Hits coming for Sladics
Bryce Alderton
Chanelle Sladics grew up in Newport Beach, where she played soccer
and field hockey for Newport Harbor High.
In those days, a hit for Sladics meant striking a ball with her
foot or a stick.
She still hits, though the term has taken on an entirely new
meaning for the 20-year-old.
Sladics is a professional snowboarder.
The “hits” now in her vocabulary refer to how many rails or jumps
she successfully masters.
Sladics, who turned professional in 2004, will join 14 other women
competitors in SG Magazine’s third annual EMU Australia Queen of the
Mountain invite event, benefiting breast cancer research, at the
Mountain High resort in Wrightwood today.
Sladics won the Pro Rail Jam title at the event last year and
placed second in the slopestyle competition.
Those accomplishments add to the growing list of feats for
Sladics, the 2002 International Snowboard Federation Halfpipe Junior
World champion who made her second appearance at the X Games in late
January. Sladics placed 12th out of 20 competitors in the
preliminaries of the women’s slopestyle. The top 10 advanced to the
finals.
In slopestyle events, riders maneuver their way through a terrain
park designed with jumps, rails, boxes and hips. Riders are to
complete the course with creativity and grace. Judges award scores
based on style, amplitude, rotation and overall impression.

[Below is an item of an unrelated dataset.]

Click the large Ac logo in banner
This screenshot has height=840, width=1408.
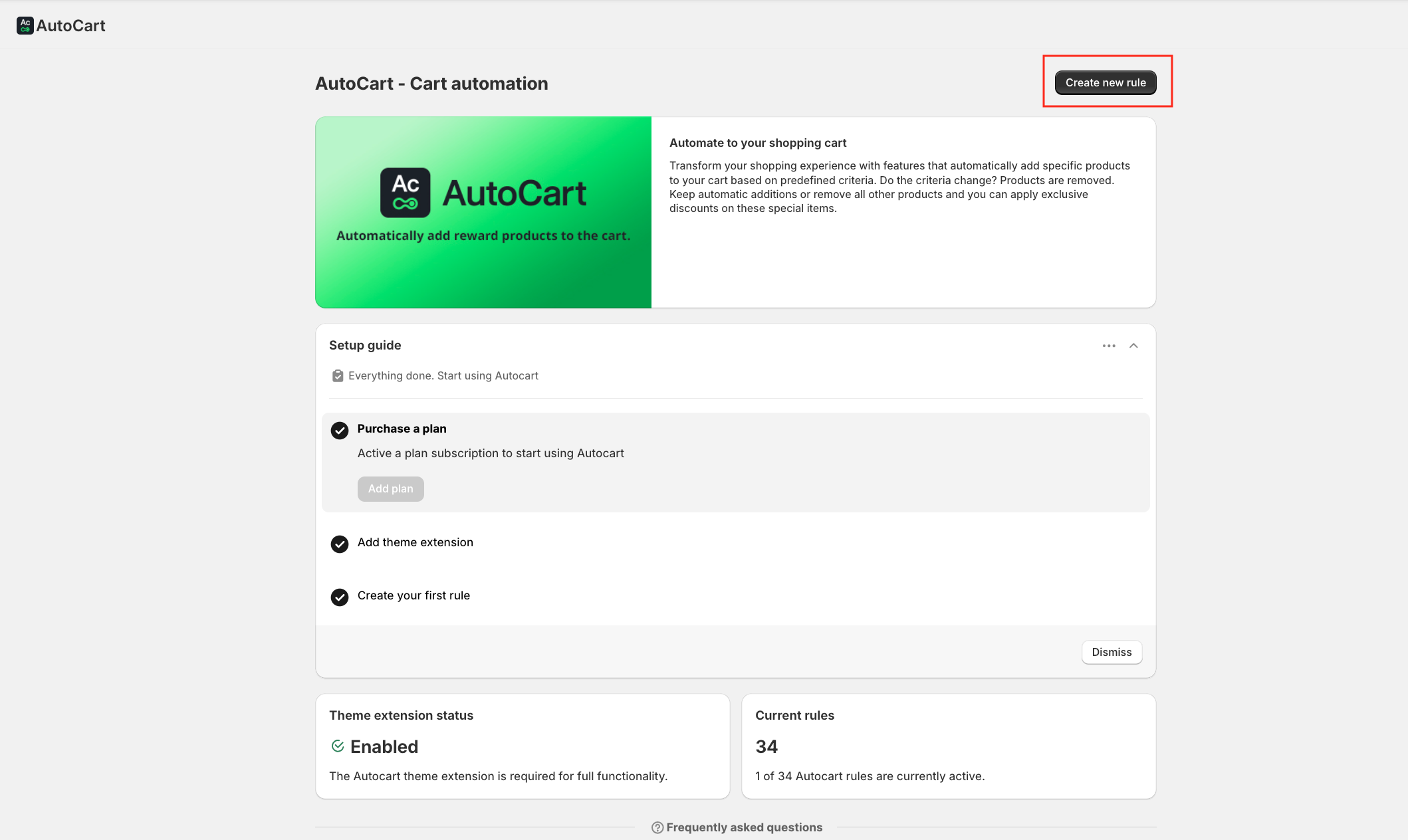click(405, 193)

Sladics bettered her X Games finish with a seventh place in the
women’s slopestyle final in the Gravity Games at Copper Mountain,
Colo., last week. She placed higher than Tara Dakides, an X Games
gold medalist in the 2000 and 2001 Big Air events.
She spends summers in Newport Beach and lives in Mammoth Lakes,
site of the last Gravity Games in 2000, in the winter.

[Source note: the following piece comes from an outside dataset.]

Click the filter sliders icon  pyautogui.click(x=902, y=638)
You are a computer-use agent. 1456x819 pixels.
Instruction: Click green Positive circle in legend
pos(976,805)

She will spend the rest of her season focusing on a part in an all
girls snowboard video -- meant to portray the progression of women’s
snowboarding -- tentatively set for release in September.
Snowboarding officially earned Olympic status for the 1998 Games
in Nagano, Japan, has steadily gained popularity with added exposure.

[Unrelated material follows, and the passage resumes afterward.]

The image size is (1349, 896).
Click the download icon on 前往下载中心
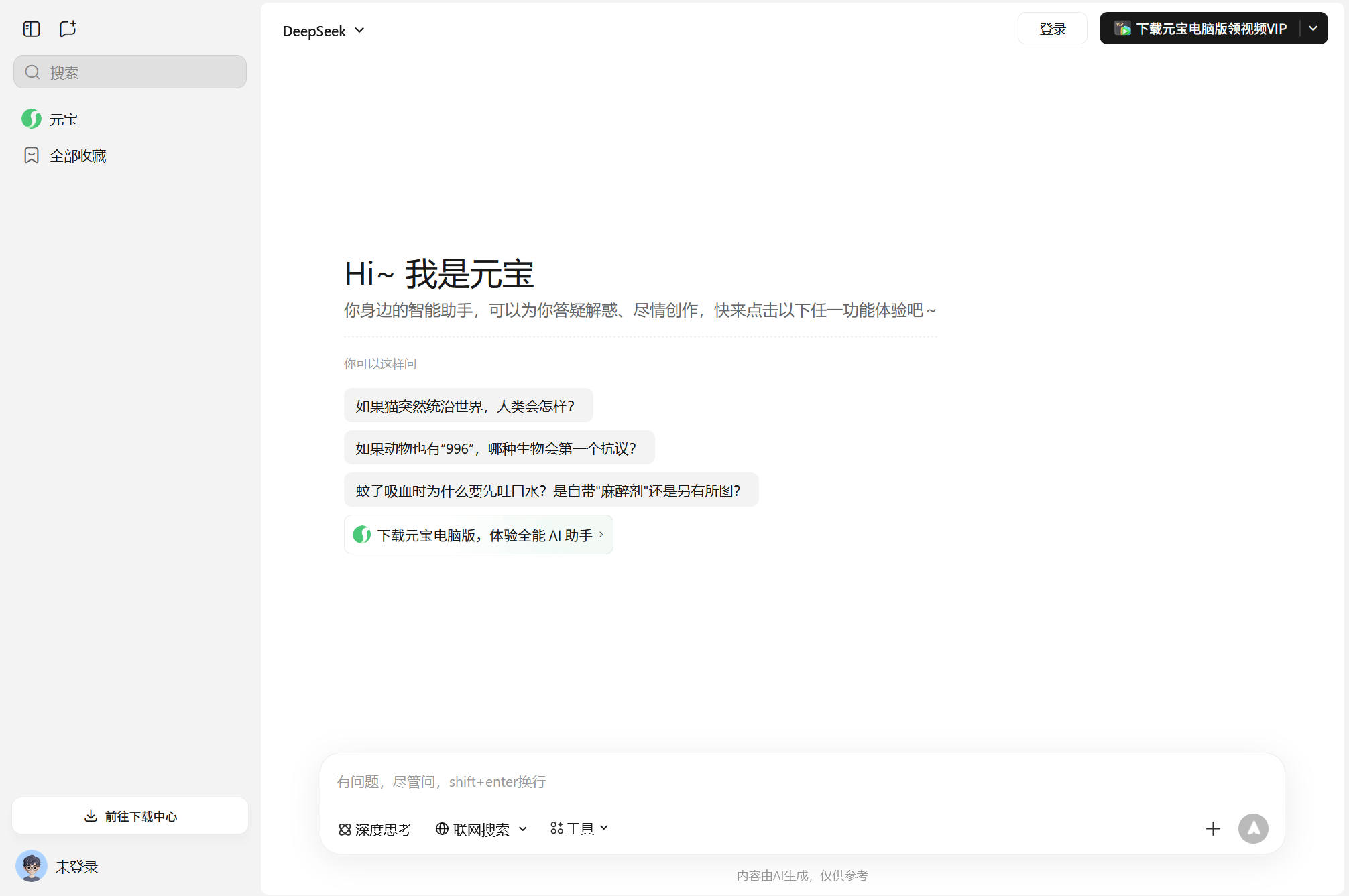[91, 816]
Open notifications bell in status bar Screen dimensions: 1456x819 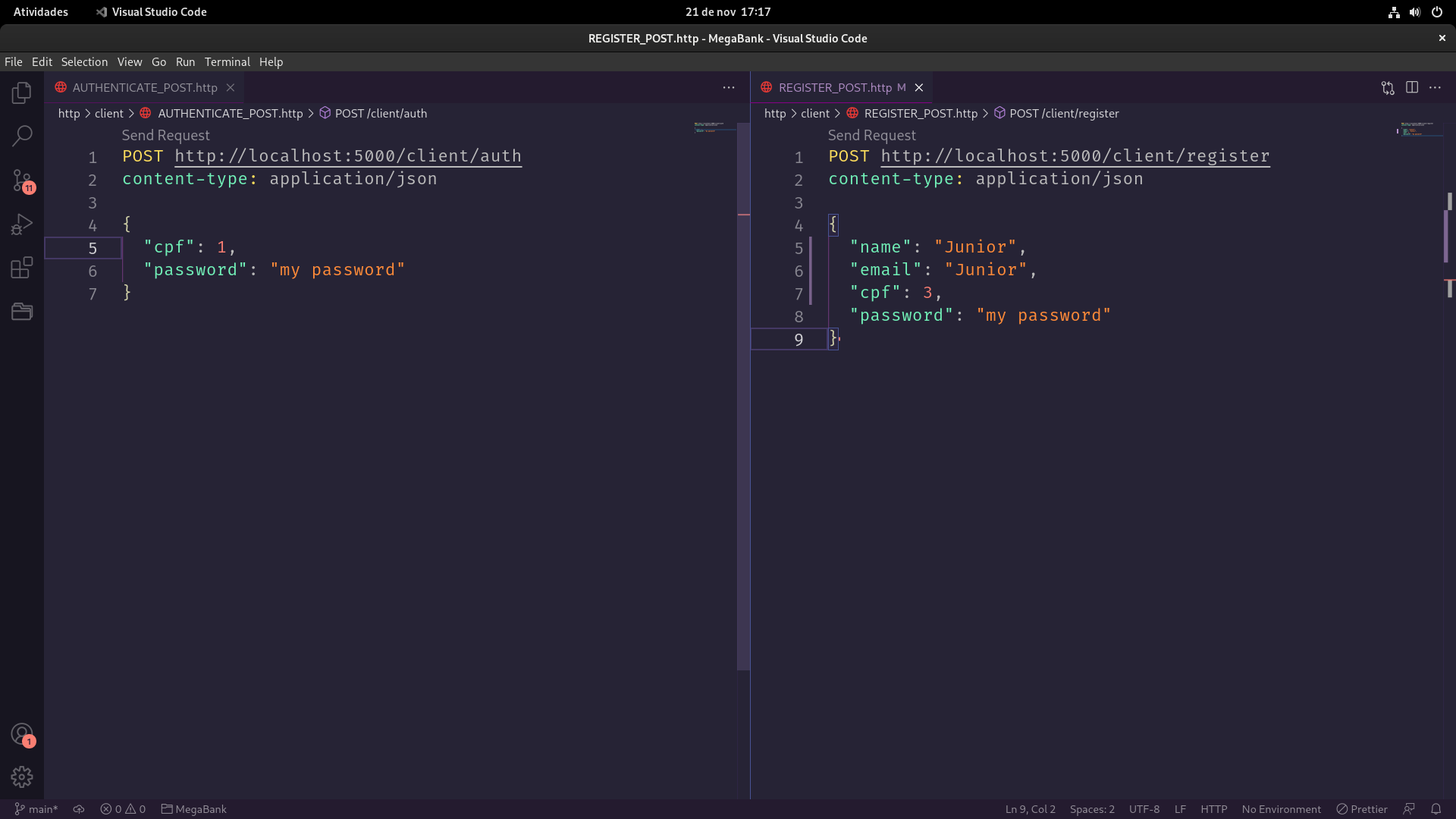coord(1436,809)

Sladics also appeared on an MTV show featuring snowboarding,
surfing and skating competitions alongside stars such as Tony Hawk.
Trips to Mammoth during high school peaked her interest in the
sport.
“I was always a weekend warrior,” Sladics said. “Snowboarding was
a fun thing I did on Sundays. I would go to Mammoth on all of my
breaks.”
She played link on Newport’s field hockey team but broke her
collarbone skateboarding, cutting her senior season short.
“I was such a field hockey girl, I loved it,” Sladics said.
Once the injury healed, Sladics began entering more professional
snowboarding events. In 2002, she took third in slope style USA
Snowboarding Association’s national championships at Mammoth
Mountain.
Newport senior Ashley Gleason, a teammate of Sladics on the field
hockey team, saw her passion toward snowboarding back then.
“She would miss camps to go the USA junior Olympics,” Gleason, a
standout pitcher on the Sailors’ softball team, said She is very
athletic.”
Gleason didn’t hesitate in her answer when asked if she thought
Sladics would choose snowboarding for a profession.
“Oh yeah, she is that type of person who can do a lot of different
things.”
Sladics enrolled at UC Santa Barbara after graduating from Newport
in June 2003, but four days into the semester, Sladics switched gears
back toward the snow.
“I realized, after talking to a teacher, that it would be hard to
balance both [snowboarding and school],” Sladics said.
So she opted for snowboarding, with sponsors such as Oakley,
Billabong and Campbell’s Soup and Venue Snowboarding.
Sladics has appeared on MTV Sports’ “3-Way Threat” and is part of
the Campbell’s Soup-at-Hand team with Tara Dakides and pro
skateboarder Bucky Lasek.
Saturday marks Sladics return from a partially torn meniscus in
her right knee suffered during the Gravity Games.
The injury didn’t require surgery, but as of Wednesday, Sladics
hadn’t snowboarded in 1 1/2 weeks, a long time for one who will
compete in roughly 11 events by the time the season is done.
Just the beginning of what she hopes will be a long career in the
business.
Sladics said: “We get to travel around the world doing something
we love and get paid and marketed to do it. As long as you don’t take
it for granted, it’s one of the best jobs.”